### [TASK DIRECTIONS]
Arrange the records, from the line containing "rolled (662, 1013)" through the last line, as a Markdown table with columns Row and Line, one numbered row per line, omitting blank lines.

### [DATA PROVIDED]
________________________

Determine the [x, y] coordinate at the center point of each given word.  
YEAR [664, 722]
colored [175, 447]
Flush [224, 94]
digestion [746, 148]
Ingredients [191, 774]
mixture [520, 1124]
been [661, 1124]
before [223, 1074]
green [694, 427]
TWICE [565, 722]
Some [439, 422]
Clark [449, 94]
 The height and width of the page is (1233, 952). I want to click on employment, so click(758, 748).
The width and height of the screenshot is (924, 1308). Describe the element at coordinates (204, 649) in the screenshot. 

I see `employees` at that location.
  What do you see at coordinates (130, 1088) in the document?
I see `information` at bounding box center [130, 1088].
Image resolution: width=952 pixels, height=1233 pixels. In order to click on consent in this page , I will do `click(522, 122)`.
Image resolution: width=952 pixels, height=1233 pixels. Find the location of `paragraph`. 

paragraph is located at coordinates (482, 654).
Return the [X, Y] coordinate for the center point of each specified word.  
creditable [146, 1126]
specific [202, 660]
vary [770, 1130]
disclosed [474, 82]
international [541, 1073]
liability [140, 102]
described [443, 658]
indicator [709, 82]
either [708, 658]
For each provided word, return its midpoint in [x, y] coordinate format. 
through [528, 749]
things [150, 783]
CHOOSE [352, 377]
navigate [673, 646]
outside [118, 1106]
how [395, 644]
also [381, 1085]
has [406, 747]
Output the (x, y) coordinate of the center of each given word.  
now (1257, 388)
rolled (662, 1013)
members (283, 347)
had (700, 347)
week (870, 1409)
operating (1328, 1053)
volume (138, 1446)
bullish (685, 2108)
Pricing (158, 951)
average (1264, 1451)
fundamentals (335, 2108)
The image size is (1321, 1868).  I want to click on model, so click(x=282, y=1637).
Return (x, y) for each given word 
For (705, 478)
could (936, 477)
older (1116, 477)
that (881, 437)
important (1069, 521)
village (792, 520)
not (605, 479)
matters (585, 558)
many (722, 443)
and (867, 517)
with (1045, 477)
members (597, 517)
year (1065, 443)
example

________________________

### [RESULT OF THE TASK]
| Row | Line |
|---|---|
| 1 | rolled (662, 1013) |
| 2 | members (283, 347) |
| 3 | had (700, 347) |
| 4 | week (870, 1409) |
| 5 | operating (1328, 1053) |
| 6 | volume (138, 1446) |
| 7 | bullish (685, 2108) |
| 8 | Pricing (158, 951) |
| 9 | average (1264, 1451) |
| 10 | fundamentals (335, 2108) |
| 11 | The image size is (1321, 1868).  I want to click on model, so click(x=282, y=1637). |
| 12 | Return (x, y) for each given word  |
| 13 | For (705, 478) |
| 14 | could (936, 477) |
| 15 | older (1116, 477) |
| 16 | that (881, 437) |
| 17 | important (1069, 521) |
| 18 | village (792, 520) |
| 19 | not (605, 479) |
| 20 | matters (585, 558) |
| 21 | many (722, 443) |
| 22 | and (867, 517) |
| 23 | with (1045, 477) |
| 24 | members (597, 517) |
| 25 | year (1065, 443) |
| 26 | example |